* **WHAT NEEDS TO BE DONE**: Pick up the forum thread about how to start learning machine learning at its last line and keep writing it.

* **PASSAGE TO READ**:

From the same Stanford publishing there is Introduction to Statistical
Learning. It’s a good intro to Machine Learning as a whole.

Far too often it seems people want to jump directly into Deep Learning, I’d
shy away from that and having a better understanding of ML as a discipline
makes the application of DL much more productive.

Edit: Also would like to add a lot of people want to use DL for imaging stuff.
Take some time to understand Digital Image Processing as well. It’s a good
introduction to convolution and filtering. As well as just understanding what
an image is and what can be done with it!

This is just sort of advice from my path.

The second book they mention also had some pretty heavy stuff involving
probability and probability models. If you can take some time to understand
Automata and it’s supplications such as Hidden Markov Models that’ll be a big
help.

Also you mentioning that you never taking a formal algorithm course. While it
isn’t necessary as you probably won’t be building anything from scratch.
Learning some dynamic programming methods is very helpful when understanding
FFT and it’s impact with convolution methods and also how some of these hidden
models for probability are evaluated efficiently.

------
stared
I wrote a piece on that in: [https://github.com/stared/thinking-in-tensors-
writing-in-pyt...](https://github.com/stared/thinking-in-tensors-writing-in-
pytorch#why-not-something-else)

> If I wanted to learn some particular framework, I would just look up the
> documentation for that framework.

* **DATASET EXCERPT**:
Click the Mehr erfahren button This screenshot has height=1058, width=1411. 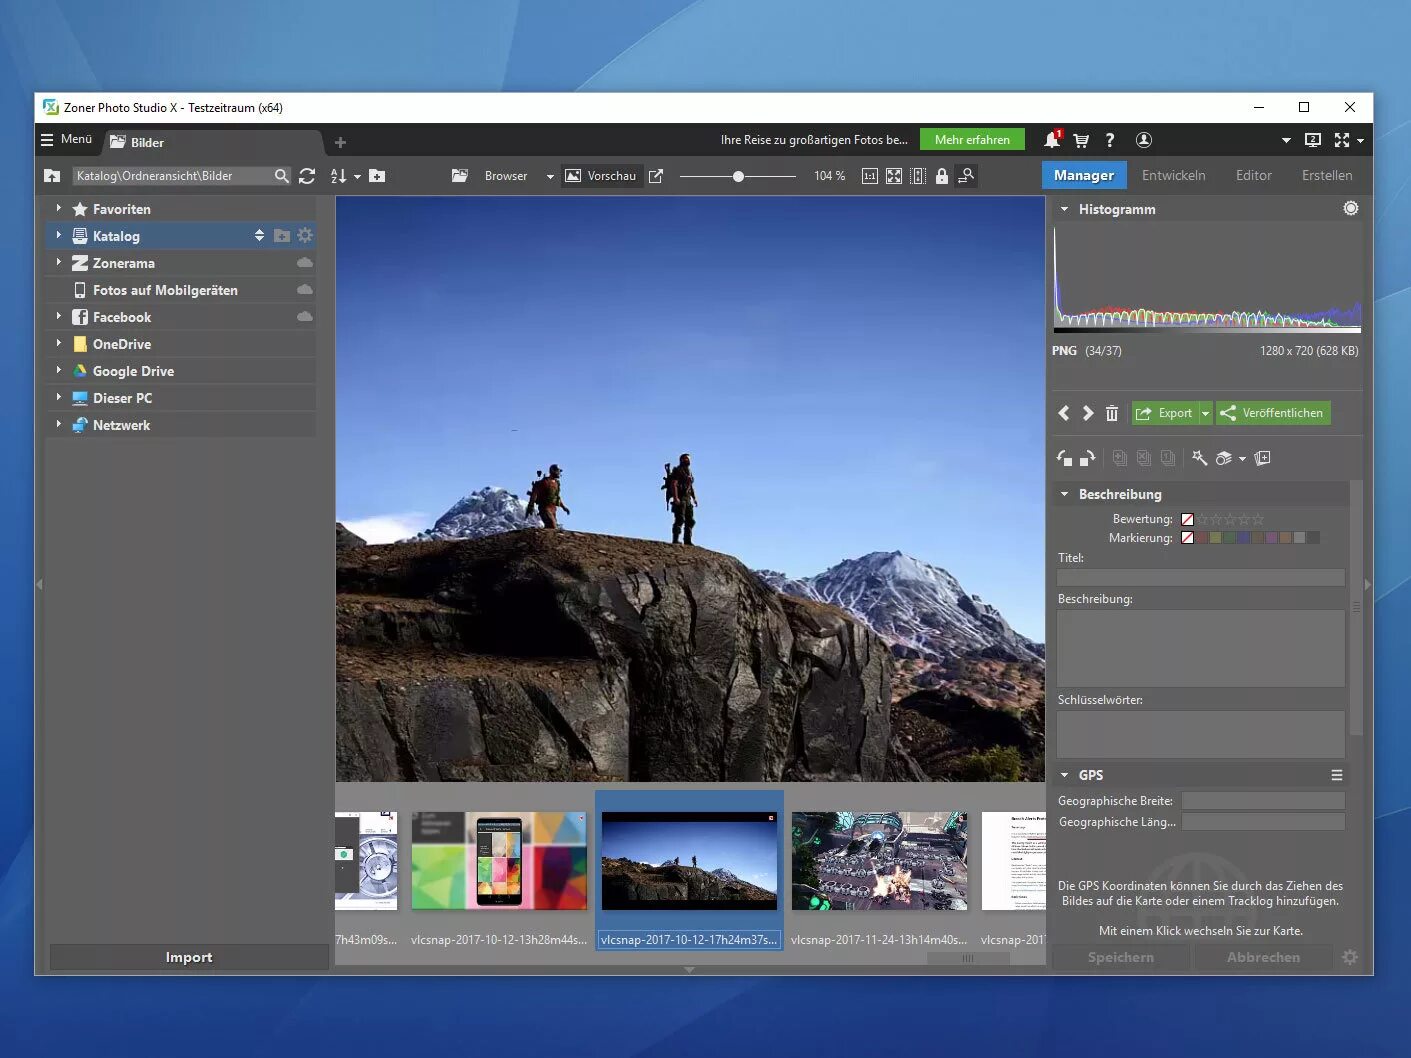pyautogui.click(x=972, y=140)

* **EXERCISE ANSWER**:
Well, if you don't know deep learning, it is not how it works (unless it is a
poor book, which only provides an introduction to some API). Still, I
recommend "Deep Learning in Python" by Francois Chollet as it provides a good
overview of practical deep learning. For practical applications, a book WILL
use one framework or another or will be useless. If you understand
overfitting, L2 or batch processing in Keras, you will be able to use in any
other framework (after looking up its API).

When it comes to the mathematical background, Deep Learning Book by Ian
Goodfellow et al. is a great starting point, giving a lot of overview. Though,
it requires a lot of interest in maths. Convolutional networks start well
after page 300.

I struggled to find something in the middle ground - showing mathematical
foundations of deep learning, step by step, at the same time translating it
into code. The closest example is CS231n: Convolutional Neural Networks for
Visual Recognition (which is, IMHO, a masterpiece). Though, I believe that
instead of using NumPy we can use PyTorch, giving a smooth transition between
mathematical ideas and a practical, working code.

Not a book per se, but better than any other.

I am in the process of writing "Thinking in Tensors, Writing in PyTorch" (with
an idea of showing maths, code, fundamentals or practical examples) but it is
a slow process. It's a collaborative, open-source, repo - so open for
collaborators and contributors. :)

------
mendeza
My go-to when I started in Deep Learning is Stanford's CS 231n course
[http://cs231n.github.io/](http://cs231n.github.io/), the lecture notes are
amazing. It was instrumental when I first dove deep into Deep Learning and
helped me understand all the components needed to make Convolutional Neural
Networks(CNN) and Neural Networks(NN) work. I first read this and watched the
lecture videos. This course was a great primer for me to understand the
content and theory in Goodfellow's Deep Learning book.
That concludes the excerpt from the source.